The main reluctance to perform MRI scans with gadoxetate disodium is due to cost and accessibility;28 however, since MRI appears to be the superior modality in imaging of CRLM compared with alternative modalities, it results in less additional imaging, diagnostic work-up costs, and repeat hepatectomy.28, 29 This, combined with our findings, could be the grounds to consider system level and practice changes to proceed with scanning all patients undergoing workup, restaging, and surveillance using MRI with gadoxetate disodium.

According to the QUADAS-2 tool, risk of bias was unclear for the reference standard and index test, as blinding details were not provided. This limitation could have affected the diagnostic performance of imaging by overestimating the NPV. Therefore, emphasis should be placed on methodological design in future studies assessing the accuracy of diagnostic imaging tests.
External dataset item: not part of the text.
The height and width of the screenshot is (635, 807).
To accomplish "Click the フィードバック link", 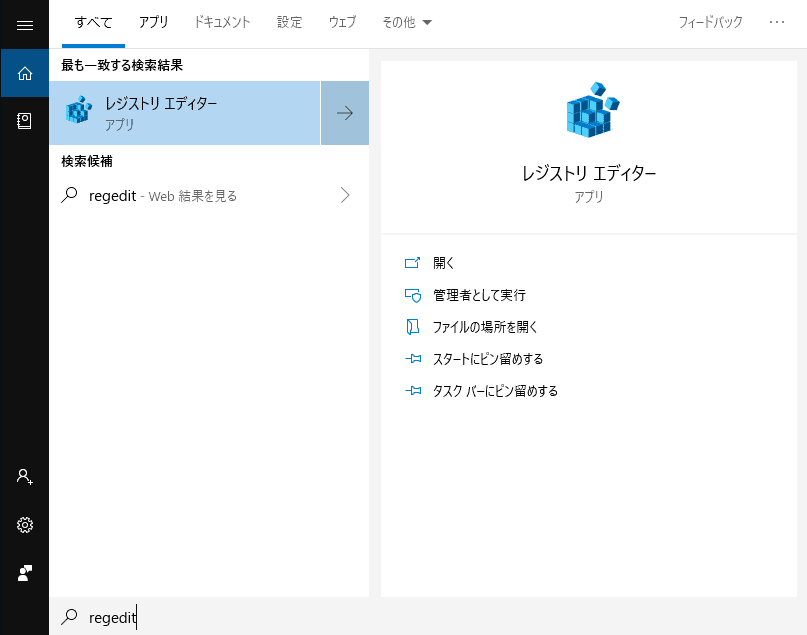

The limitations of this meta-analysis are mostly related to the available information from the primary studies and the limited number of publications in this field. Only 13 articles were included in this systematic review and meta-analysis because the majority of other studies assessing diagnostic accuracy of imaging did not separate between imaging modalities used or did not report the incidence of DLM. Of the included primary studies, few provided the true-positive and false-positive values and therefore it was not possible to compare the effect estimate of the diagnostic odds ratio or likelihood ratio, which are less affected by disease prevalence. Because of the paucity of studies reporting data on the patient level and long-term outcomes, it was not possible to calculate endpoints at the patient level. Additionally, other studies demonstrated that different chemotherapy modalities, in particular HAI chemotherapy, are more likely to result in DLM.25, 30 We were unable to reliably perform a subgroup analysis of HAI and systemic chemotherapy due to the heterogeneity of chemotherapy modalities used and the lack of granular data of DLM using each treatment. Lastly, there were slight variations in the imaging protocols between studies. It would be helpful for future studies to include more detailed documentation of the imaging system, patient-level outcomes, intent of treatment, and DLM based on chemotherapy modality.

Conclusion

The results of this meta-analysis suggest that MRI with gadoxetate disodium is the most appropriate imaging modality for the detection of DLM after chemotherapy. Patients with DLM using other preoperative imaging modalities should undergo re-imaging with MRI prior to contemplating resection of the remaining CRLM. Consideration should be given to proceeding with the resection of visible CRLM, even if DLMs (on MRI) are left in situ, due to the high NPV of this modality.